(Document excerpt):
Defaults work out of the box. To override, drop a `config.yaml` next to
your script, or point `SCITEX_DB_CONFIG` at one — see
[`.env.example`](./.env.example) for the full env-var list and
resolution order.

## Quick Start

```python
from scitex_db import SQLite3
import numpy as np

db = SQLite3("experiments.db")

db.create_table("results", {
    "id": "INTEGER PRIMARY KEY",
    "experiment": "TEXT",
    "accuracy": "REAL",
})
db.insert_many("results", [
    {"experiment": "exp1", "accuracy": 0.95},
    {"experiment": "exp2", "accuracy": 0.92},
])

# NumPy arrays round-trip with dtype/shape preserved
db.save_array("features", np.random.rand(1000, 50), column="embeddings",
              additional_columns={"model": "bert"})
features = db.load_array("features", "embeddings", where="model = 'bert'")
```

## 2 Interfaces

<details open>
<summary><strong>Python API ⭐⭐⭐</strong> &nbsp;<sub>primary surface</sub></summary>

<br>

```python
from scitex_db import SQLite3, PostgreSQL, check_health, inspect

# Backends
db = SQLite3("experiments.db")
db = PostgreSQL(host=..., user=..., dbname=...)

# CRUD
db.insert("results", {"experiment": "exp1", "accuracy": 0.95})
db.insert_many("results", rows, batch_size=1000)
rows = db.get_rows("results", where="accuracy > 0.9")
db.update("results", {"accuracy": 0.97}, where="id = 1")
db.delete("results", where="id = 1")

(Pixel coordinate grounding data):
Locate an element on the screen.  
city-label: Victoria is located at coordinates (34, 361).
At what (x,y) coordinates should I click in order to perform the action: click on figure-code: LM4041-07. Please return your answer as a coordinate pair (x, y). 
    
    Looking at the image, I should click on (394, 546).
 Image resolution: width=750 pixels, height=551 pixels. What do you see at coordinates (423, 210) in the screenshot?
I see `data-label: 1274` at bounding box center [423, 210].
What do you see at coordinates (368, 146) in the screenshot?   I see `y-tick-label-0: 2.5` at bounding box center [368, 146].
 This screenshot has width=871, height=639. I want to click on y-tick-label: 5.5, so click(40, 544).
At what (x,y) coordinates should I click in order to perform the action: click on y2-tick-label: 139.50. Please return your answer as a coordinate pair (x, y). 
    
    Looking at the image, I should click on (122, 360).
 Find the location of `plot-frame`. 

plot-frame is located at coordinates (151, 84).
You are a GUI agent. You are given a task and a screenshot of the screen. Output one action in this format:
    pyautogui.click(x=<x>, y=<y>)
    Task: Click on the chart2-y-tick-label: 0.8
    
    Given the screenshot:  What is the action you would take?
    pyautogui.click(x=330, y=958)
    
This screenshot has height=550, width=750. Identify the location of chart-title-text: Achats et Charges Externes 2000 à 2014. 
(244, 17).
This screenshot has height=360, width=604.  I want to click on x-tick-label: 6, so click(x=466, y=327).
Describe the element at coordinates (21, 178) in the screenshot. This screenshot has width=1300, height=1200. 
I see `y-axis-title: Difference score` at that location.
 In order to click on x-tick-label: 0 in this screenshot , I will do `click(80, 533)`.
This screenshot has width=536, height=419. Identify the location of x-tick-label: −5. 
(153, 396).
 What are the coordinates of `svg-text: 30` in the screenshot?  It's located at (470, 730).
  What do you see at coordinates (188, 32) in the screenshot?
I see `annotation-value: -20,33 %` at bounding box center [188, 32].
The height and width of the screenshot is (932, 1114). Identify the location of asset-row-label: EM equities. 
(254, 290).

(Task requirements):
1 > From the code block in the scitex_db documentation excerpt, list every database method called under the "# CRUD" comment.
2 > Extend the scitex_db documentation excerpt, picking up directly after its last line.

(Answers for this exercise):
1 > insert, insert_many, get_rows, update, delete

2 >
# Arrays / Blobs
db.save_array(table, arr, column="data")
db.load_array(table, "data", where=...)
db.save_blob(table, obj, column="checkpoint")
db.load_blob(table, "checkpoint", where=...)

# Transactions / maintenance
with db.transaction():
    db.insert("a", {...}); db.insert("b", {...})
db.summary                # schema + row counts
inspect("experiments.db") # standalone helper
check_health("experiments.db", fix_issues=True)
```

</details>

<details>
<summary><strong>CLI ⭐⭐</strong> &nbsp;<sub><code>scitex-db &lt;subcommand&gt;</code></sub></summary>

<br>

```bash
scitex-db --help-recursive            # all subcommands at once
scitex-db inspect-db experiments.db   # schema + row counts
scitex-db inspect-db experiments.db --tables results --json
scitex-db check-health experiments.db --fix --yes
scitex-db check-health experiments.db --dry-run
scitex-db list-python-apis            # introspect public Python surface
```

Every subcommand supports `-h/--help`, `--json`, and the safety pair
`--dry-run` / `--yes` where it mutates state.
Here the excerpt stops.